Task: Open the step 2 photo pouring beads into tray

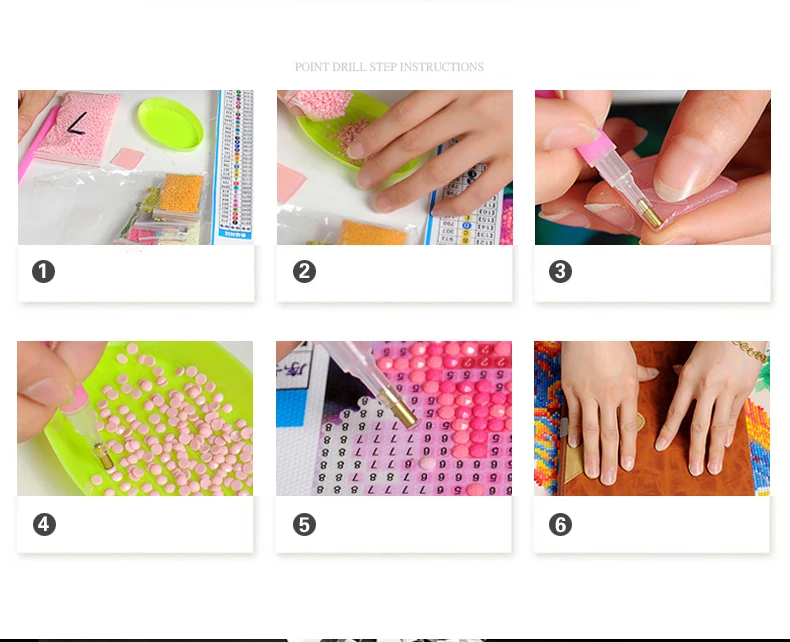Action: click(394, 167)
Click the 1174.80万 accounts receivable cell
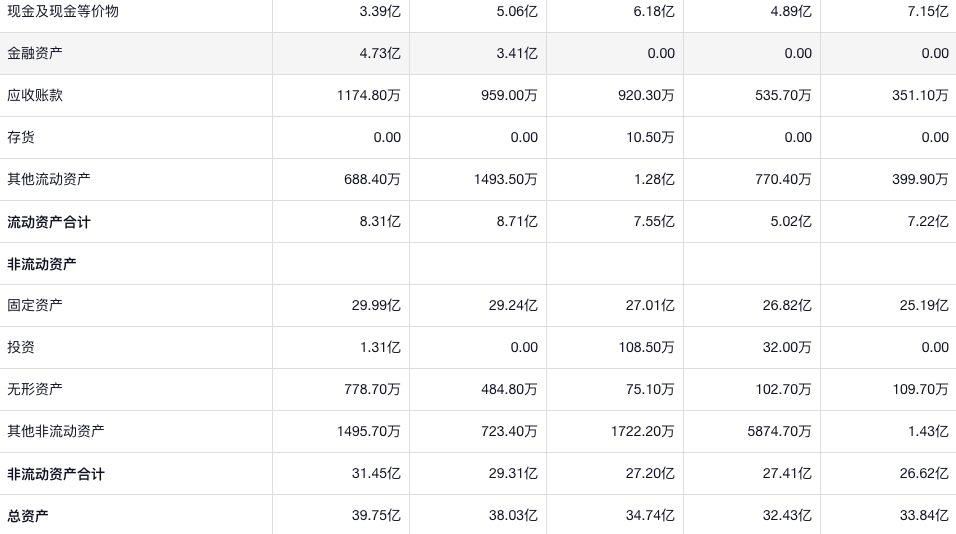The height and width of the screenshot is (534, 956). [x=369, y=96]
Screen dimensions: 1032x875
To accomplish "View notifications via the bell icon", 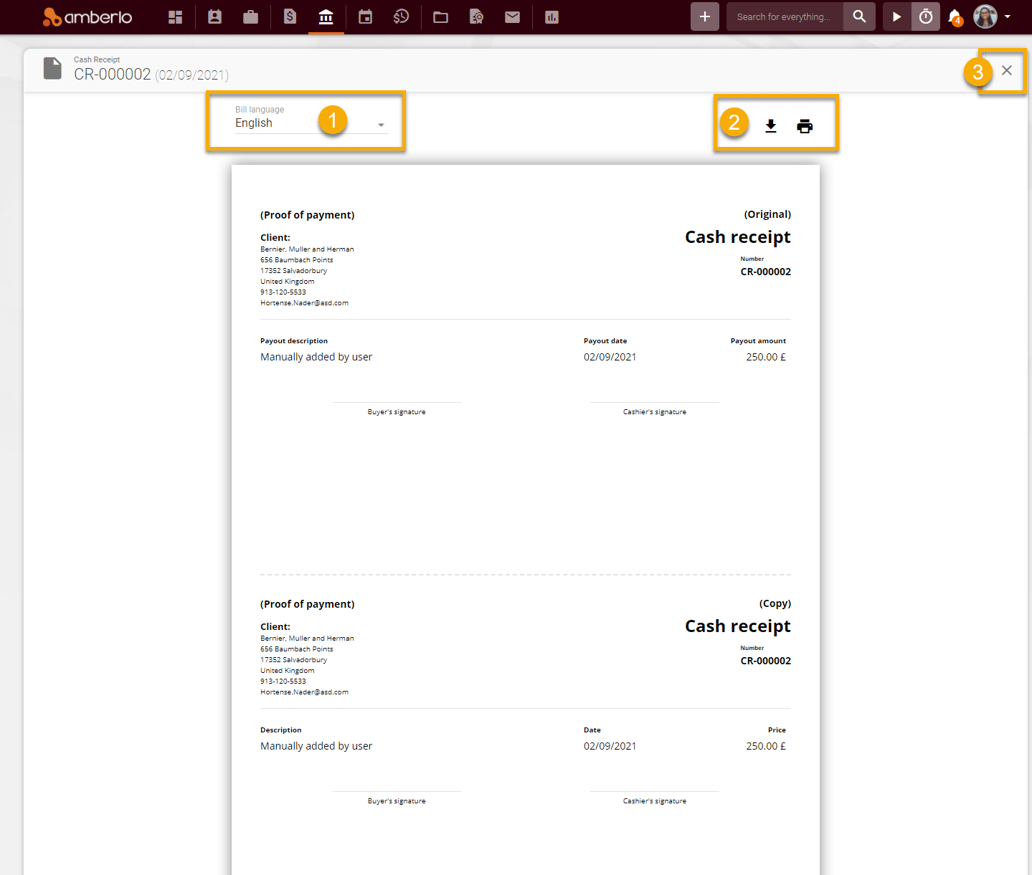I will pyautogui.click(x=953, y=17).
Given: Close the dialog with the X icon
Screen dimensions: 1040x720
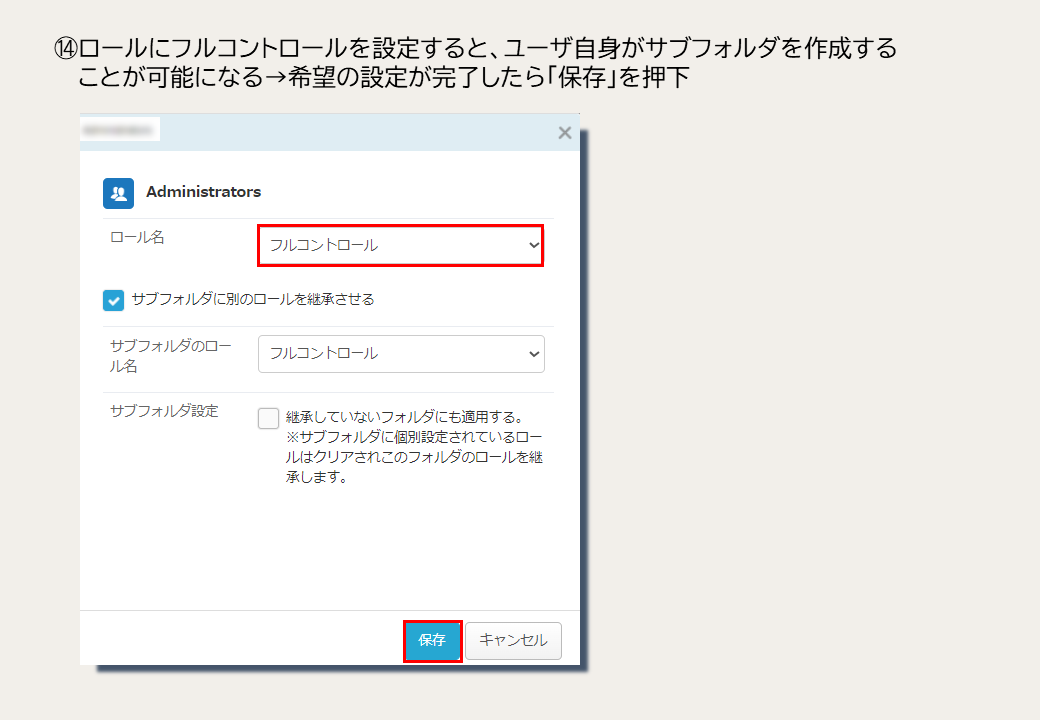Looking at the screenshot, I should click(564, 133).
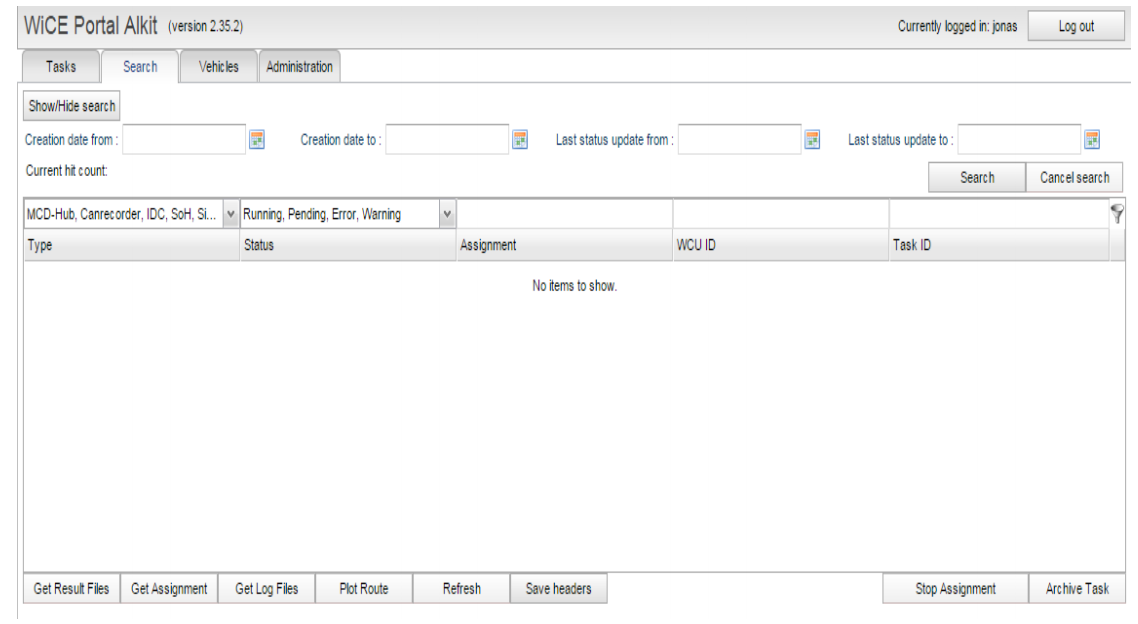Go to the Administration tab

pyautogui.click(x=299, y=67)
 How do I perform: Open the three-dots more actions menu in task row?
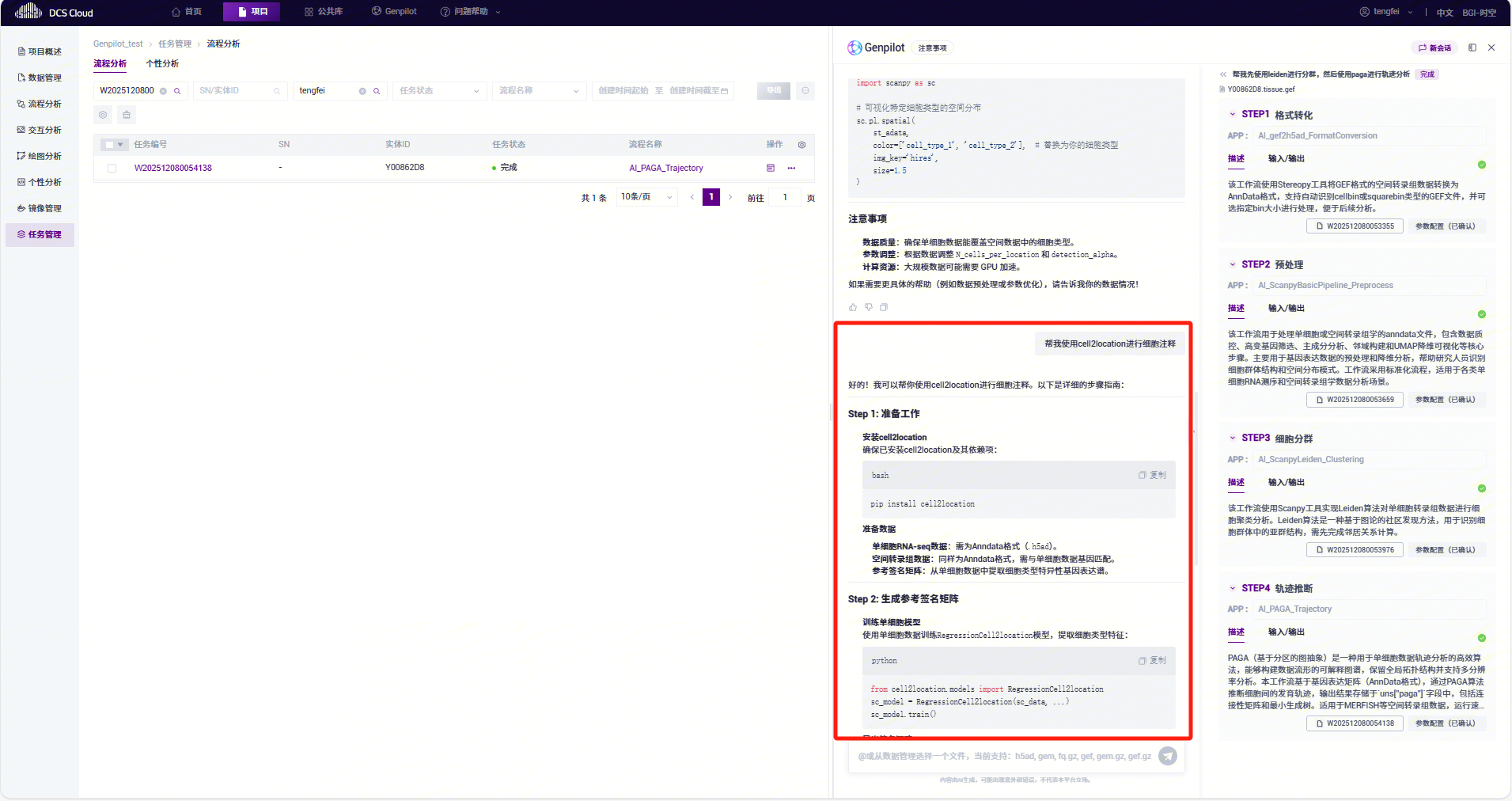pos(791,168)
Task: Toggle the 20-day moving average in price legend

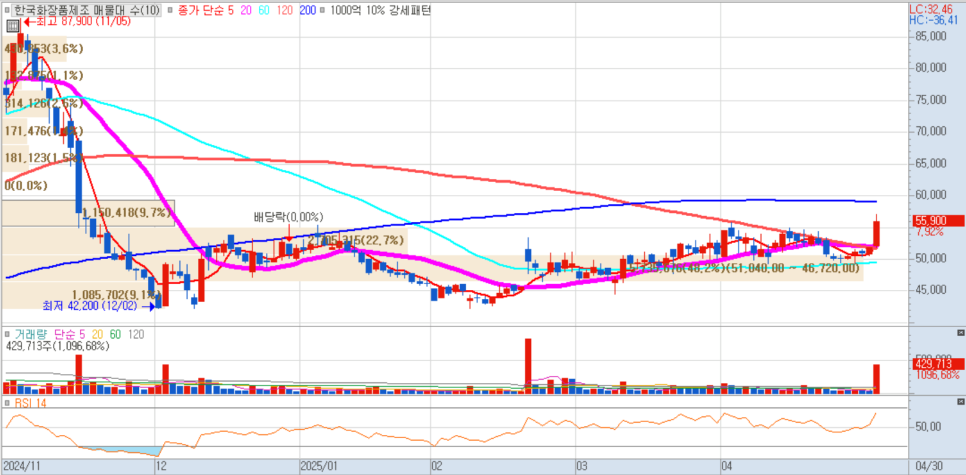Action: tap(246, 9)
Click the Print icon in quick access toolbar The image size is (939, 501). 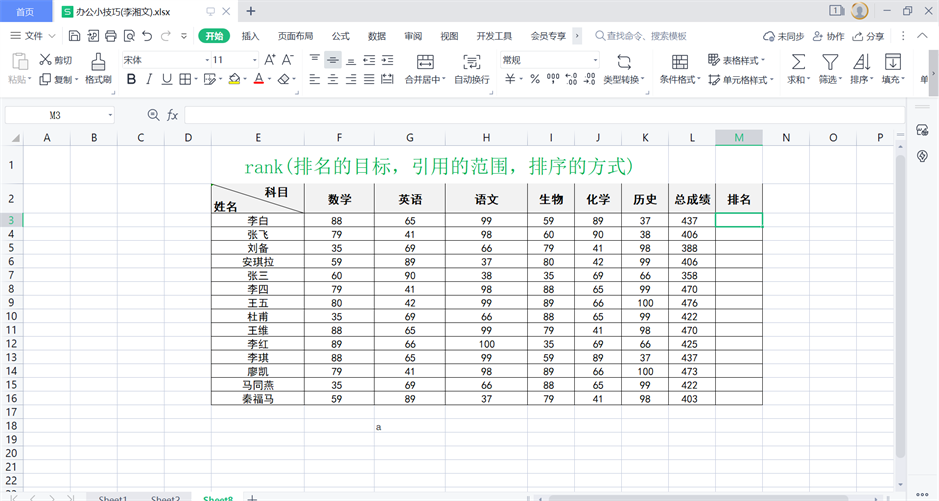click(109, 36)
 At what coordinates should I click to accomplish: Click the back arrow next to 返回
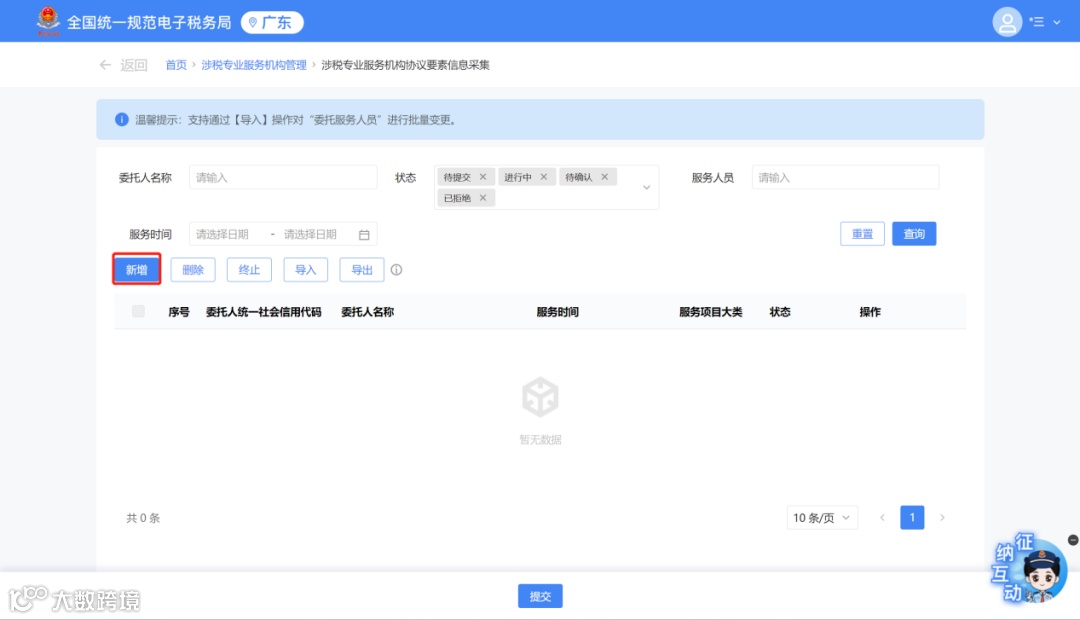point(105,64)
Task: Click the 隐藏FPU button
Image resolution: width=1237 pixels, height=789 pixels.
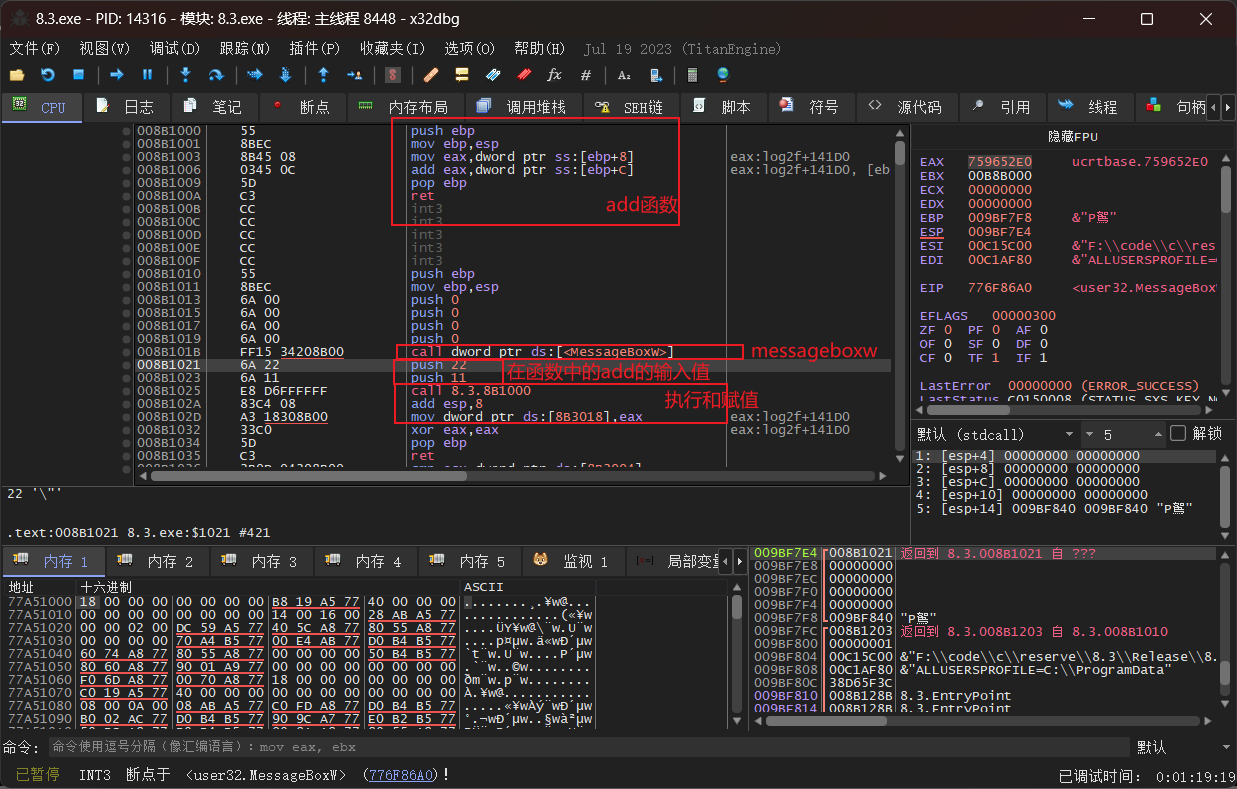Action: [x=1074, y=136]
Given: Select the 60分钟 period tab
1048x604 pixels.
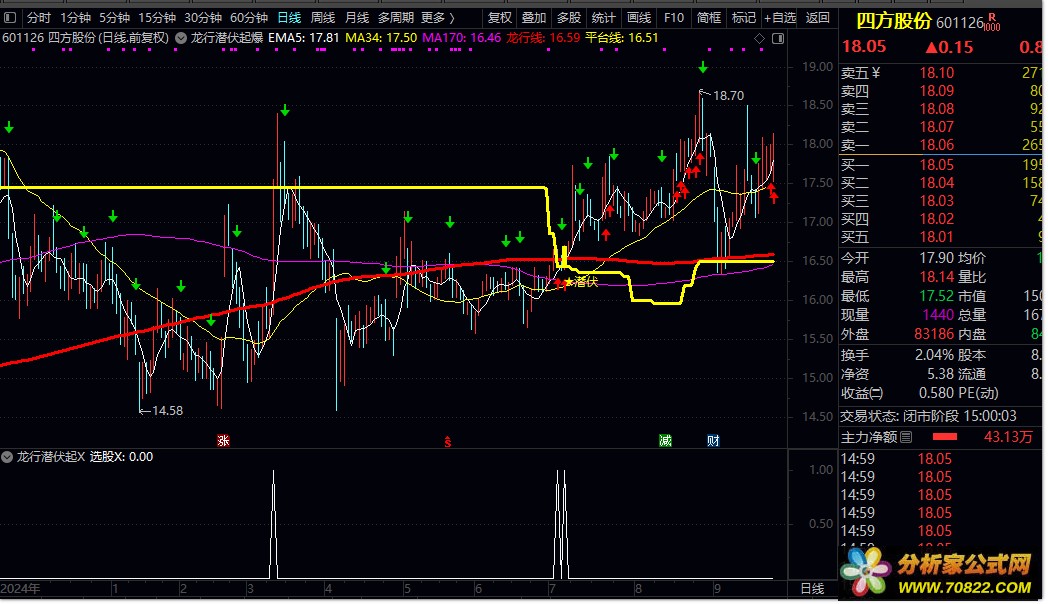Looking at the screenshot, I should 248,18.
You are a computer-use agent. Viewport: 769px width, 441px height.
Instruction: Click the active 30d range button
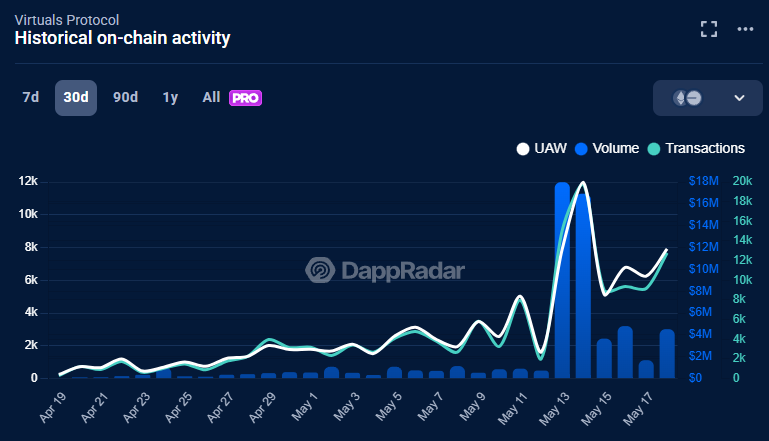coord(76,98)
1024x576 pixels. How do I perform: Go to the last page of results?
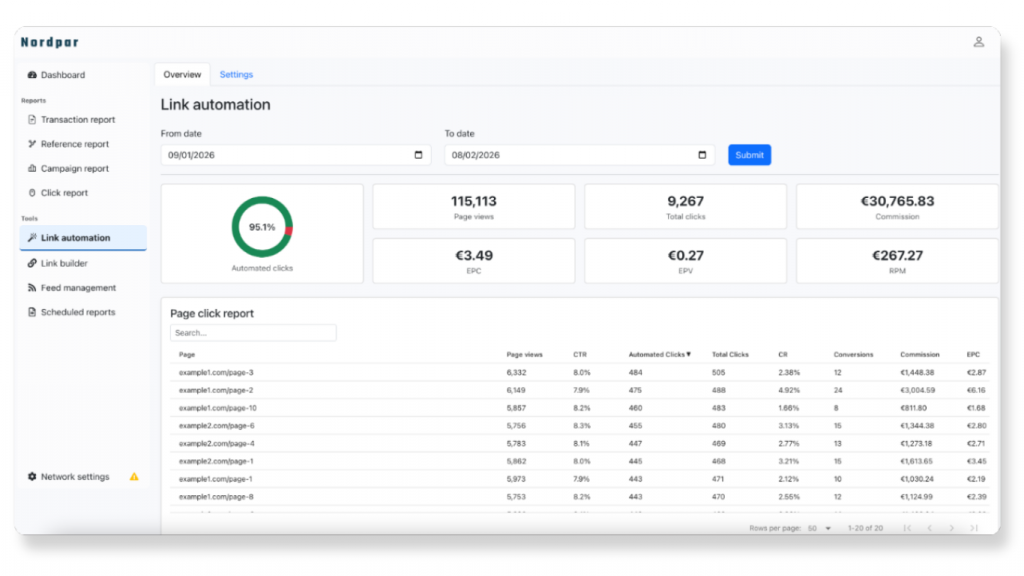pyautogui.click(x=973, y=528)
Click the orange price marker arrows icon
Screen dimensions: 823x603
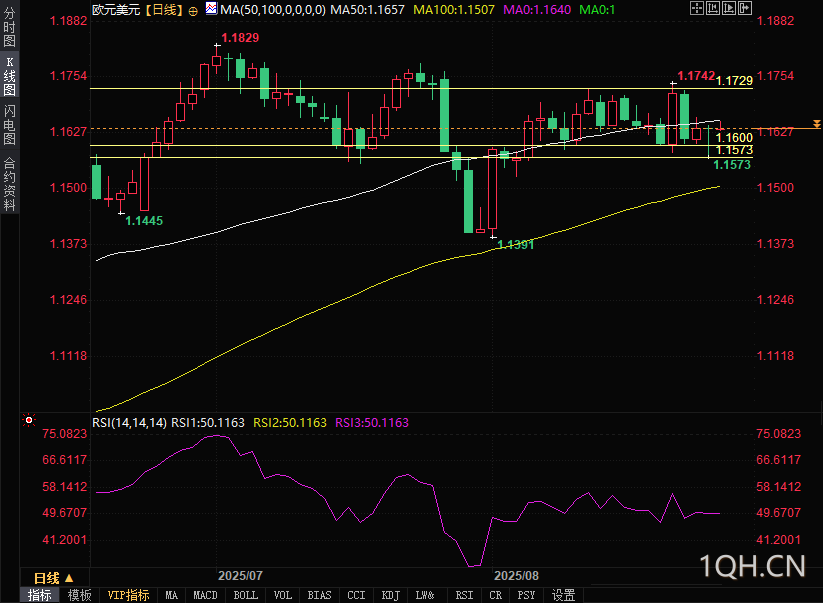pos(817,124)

→ Task goal: Leave the pictures out and retype only the lines from the line with "You are a computer-use" through the final line of the material, both ends included, word for word.

→ Response below:
You are a computer-use agent. Viewport: 769px width, 441px height.
Instruction: Click the active 30d range button
coord(76,98)
1024x576 pixels. How do I perform: Go to the last page of results?
pyautogui.click(x=973, y=528)
Click the orange price marker arrows icon
Screen dimensions: 823x603
pos(817,124)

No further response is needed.